▶ **PROBLEM REQUIREMENTS**:
Each line of the records that includes "computer" should be found and copied.

▶ **RECORDED INFORMATION**:
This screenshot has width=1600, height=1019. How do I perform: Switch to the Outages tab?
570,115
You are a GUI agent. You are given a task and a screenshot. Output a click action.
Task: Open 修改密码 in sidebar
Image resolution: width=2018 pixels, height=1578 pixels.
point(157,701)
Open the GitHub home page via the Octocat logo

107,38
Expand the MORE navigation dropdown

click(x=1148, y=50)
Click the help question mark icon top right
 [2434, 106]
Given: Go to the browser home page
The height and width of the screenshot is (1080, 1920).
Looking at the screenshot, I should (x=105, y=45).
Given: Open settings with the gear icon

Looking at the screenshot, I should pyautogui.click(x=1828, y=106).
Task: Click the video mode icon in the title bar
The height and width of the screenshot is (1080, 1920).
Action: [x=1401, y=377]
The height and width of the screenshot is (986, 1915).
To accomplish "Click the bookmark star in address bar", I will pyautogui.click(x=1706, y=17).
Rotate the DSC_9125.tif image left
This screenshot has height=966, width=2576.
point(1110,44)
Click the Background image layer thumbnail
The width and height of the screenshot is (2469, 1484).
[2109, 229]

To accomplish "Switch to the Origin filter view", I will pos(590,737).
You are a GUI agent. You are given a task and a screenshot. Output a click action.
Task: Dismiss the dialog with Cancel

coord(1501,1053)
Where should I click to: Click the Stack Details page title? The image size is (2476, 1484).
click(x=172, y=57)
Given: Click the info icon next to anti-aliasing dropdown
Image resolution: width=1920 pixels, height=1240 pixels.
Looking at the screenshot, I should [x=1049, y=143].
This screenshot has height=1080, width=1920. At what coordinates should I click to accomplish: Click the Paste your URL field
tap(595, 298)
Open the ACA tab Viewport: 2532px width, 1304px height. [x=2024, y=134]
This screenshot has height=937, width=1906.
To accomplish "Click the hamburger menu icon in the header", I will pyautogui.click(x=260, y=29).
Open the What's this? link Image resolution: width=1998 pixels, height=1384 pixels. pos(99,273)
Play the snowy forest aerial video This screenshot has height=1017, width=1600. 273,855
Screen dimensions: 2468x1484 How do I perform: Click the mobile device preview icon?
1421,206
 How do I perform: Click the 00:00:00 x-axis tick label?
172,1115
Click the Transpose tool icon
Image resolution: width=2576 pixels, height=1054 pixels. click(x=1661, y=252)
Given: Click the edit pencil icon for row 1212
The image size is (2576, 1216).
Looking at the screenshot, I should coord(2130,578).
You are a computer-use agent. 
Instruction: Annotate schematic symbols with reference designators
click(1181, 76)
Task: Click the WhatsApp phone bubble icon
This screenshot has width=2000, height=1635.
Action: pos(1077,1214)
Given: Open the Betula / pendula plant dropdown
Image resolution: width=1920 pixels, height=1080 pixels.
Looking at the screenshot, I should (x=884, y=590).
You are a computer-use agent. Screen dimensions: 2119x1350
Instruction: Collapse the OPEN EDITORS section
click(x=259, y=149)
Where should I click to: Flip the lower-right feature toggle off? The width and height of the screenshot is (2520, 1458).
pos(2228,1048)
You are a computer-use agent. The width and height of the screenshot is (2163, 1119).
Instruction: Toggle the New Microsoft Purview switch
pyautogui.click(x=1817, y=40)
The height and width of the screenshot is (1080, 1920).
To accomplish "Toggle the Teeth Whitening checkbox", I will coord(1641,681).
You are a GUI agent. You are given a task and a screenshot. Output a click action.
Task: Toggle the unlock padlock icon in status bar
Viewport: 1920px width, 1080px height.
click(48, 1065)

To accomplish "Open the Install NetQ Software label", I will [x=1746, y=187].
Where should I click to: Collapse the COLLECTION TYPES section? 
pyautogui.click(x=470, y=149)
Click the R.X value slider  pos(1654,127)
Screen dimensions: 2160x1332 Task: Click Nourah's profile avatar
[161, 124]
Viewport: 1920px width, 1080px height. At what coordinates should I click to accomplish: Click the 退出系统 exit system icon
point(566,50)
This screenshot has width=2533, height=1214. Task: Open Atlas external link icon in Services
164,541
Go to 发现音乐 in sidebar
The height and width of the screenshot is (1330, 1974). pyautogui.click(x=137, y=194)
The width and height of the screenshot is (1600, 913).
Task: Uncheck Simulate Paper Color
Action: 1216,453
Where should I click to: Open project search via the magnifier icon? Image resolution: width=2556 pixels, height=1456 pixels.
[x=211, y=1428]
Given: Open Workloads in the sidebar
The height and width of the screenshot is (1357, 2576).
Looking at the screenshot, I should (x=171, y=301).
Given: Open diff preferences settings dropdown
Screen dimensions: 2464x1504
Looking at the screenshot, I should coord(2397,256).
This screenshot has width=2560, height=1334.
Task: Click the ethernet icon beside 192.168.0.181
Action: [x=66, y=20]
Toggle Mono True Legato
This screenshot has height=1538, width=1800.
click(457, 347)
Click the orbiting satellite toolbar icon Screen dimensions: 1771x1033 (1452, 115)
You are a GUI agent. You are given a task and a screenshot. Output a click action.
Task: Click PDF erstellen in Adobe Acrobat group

▶ **SOLUTION FOR THIS TASK**:
You are a computer-use agent. 
You are a computer-use agent. Screen dimensions: 2119x1350
You are a computer-use agent. The width and height of the screenshot is (2163, 1119).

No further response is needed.